Sostanzialmente, ma non completamente aderente alla decisione del Tribunale di Prato, appare una recente sentenza del Tribunale di Cassino 23/03/2016 n° 411 (in Plus-Plus il Sole 24 ore 2016) in un caso in cui il compratore di un appartamento dislocato su più livelli di un unico compendio, solo a seguito dell’effettiva occupazione, veniva a conoscenza che il bene risultava funzionalmente connesso con gli impianti idrici, elettrici e di riscaldamento della contigua unità immobiliare, sempre appartenente al venditore/convenuto in giudizio, scoprendo che alcuni componenti di quegli impianti (canna fumaria e serbatoi d’acqua) erano composti in amianto, che ancorché visibili all’esterno, non lasciavano intravvedere la loro consistenza qualitativa con presenza di fibre di amianto, non realisticamente comprensibili e percepibili da un pur medio osservatore, di normale scienza ed esperienza. 

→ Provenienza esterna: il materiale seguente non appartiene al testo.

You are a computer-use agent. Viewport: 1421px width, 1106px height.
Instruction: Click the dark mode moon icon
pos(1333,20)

In tal caso, secondo il Tribunale di Cassino, “si materializzerebbe quel difetto o anomalia della cosa, idoneo a falsare i concreti termini dello scambio economico, distorcendo le reciproche prospettive di utilità negoziale,  in modo tale – a correttivo della minore, apprezzabile utilità o valore associabile al bene - da rendere meritevole la richiesta riduzione del prezzo pari alla esatta menomazione sofferta per via dei vizi, in modo che il compratore possa trovarsi nella situazione economica equivalente a quella in cui si sarebbe invece trovato se la cosa fosse stata immune da vizi (ex multis Cass. 12852/2008)”.

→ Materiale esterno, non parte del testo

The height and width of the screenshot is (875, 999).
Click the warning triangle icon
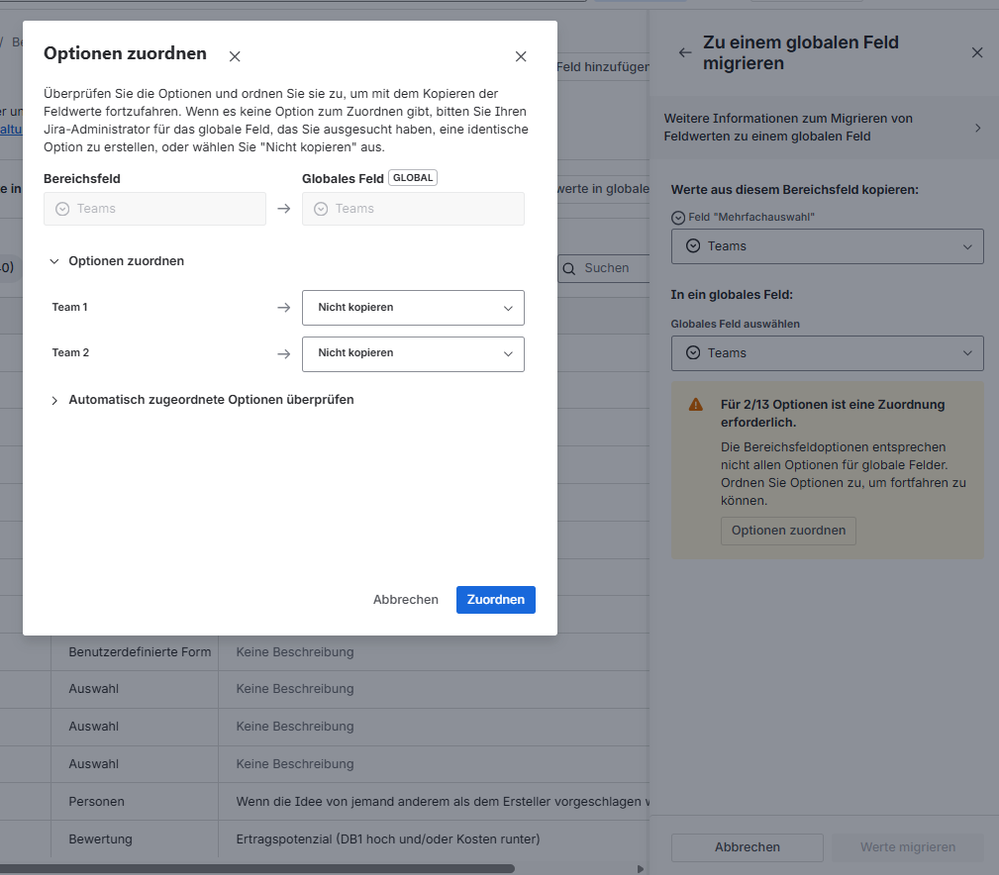click(696, 405)
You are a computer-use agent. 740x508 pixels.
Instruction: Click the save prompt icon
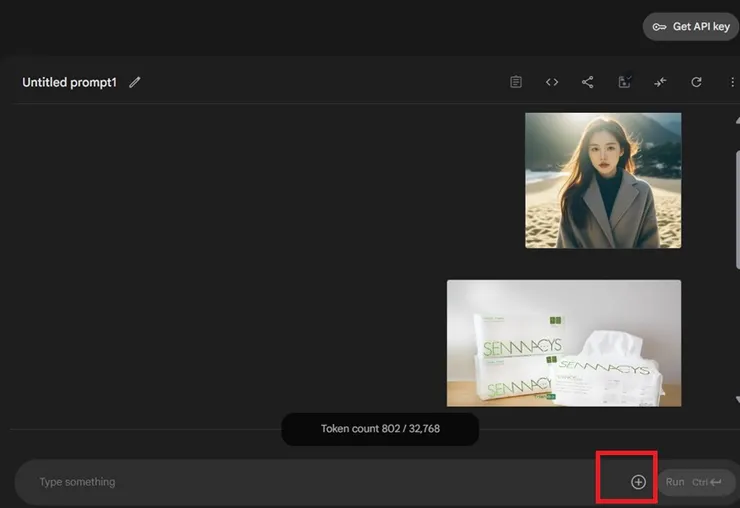click(625, 82)
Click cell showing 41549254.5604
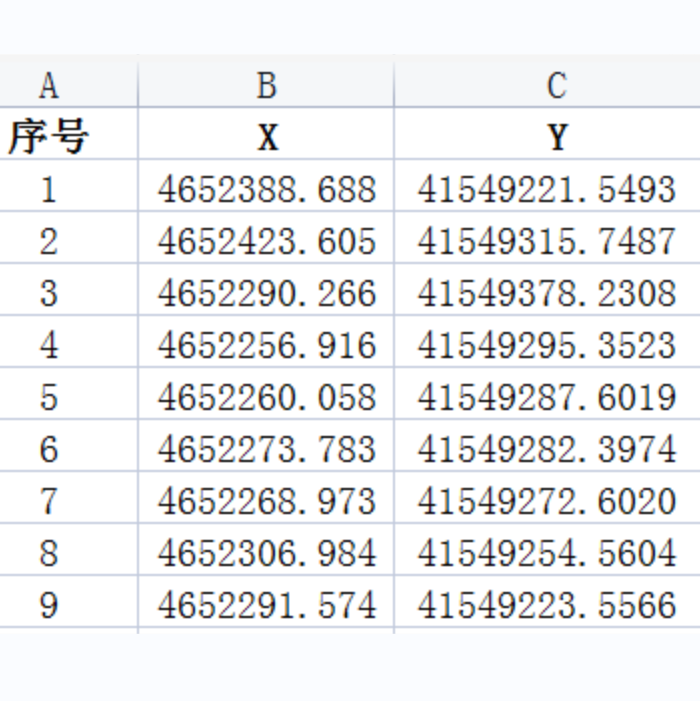Image resolution: width=700 pixels, height=701 pixels. click(548, 549)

Nella decisione in esame, sembra affermarsi il principio che la presenza di amianto, se non proprio incidente sulla utilizzabilità ex sé del bene, lo sia quantomeno sulla libera e sicura godibilità dell’immobile, come tale inficiante il suo intrinseco valore economico ed abitativo, ipotizzabile per  la notoria pericolosità ed insalubrità del materiale rispetto ai beni obiettivamente infungibili e  costituzionalmente presidiati (bene-salute).
Va affermato, per concludere, che comunque in tali casi è fatta salva l’ipotesi di cui all’art. 1491 CC circa la esclusione della garanzia quando il compratore, al momento del contratto, conosca i vizi o gli stessi siano facilmente riconoscibili (a meno che il compratore  non dichiari che la cosa sia esente da vizi). Ciò, in ossequio ai principi di autoresponsabilità che impongono al compratore medesimo un onere di diligenza in ordine alla rilevanza dei vizi che si presentano di semplice percezione (cfr Cass. 2981/2012).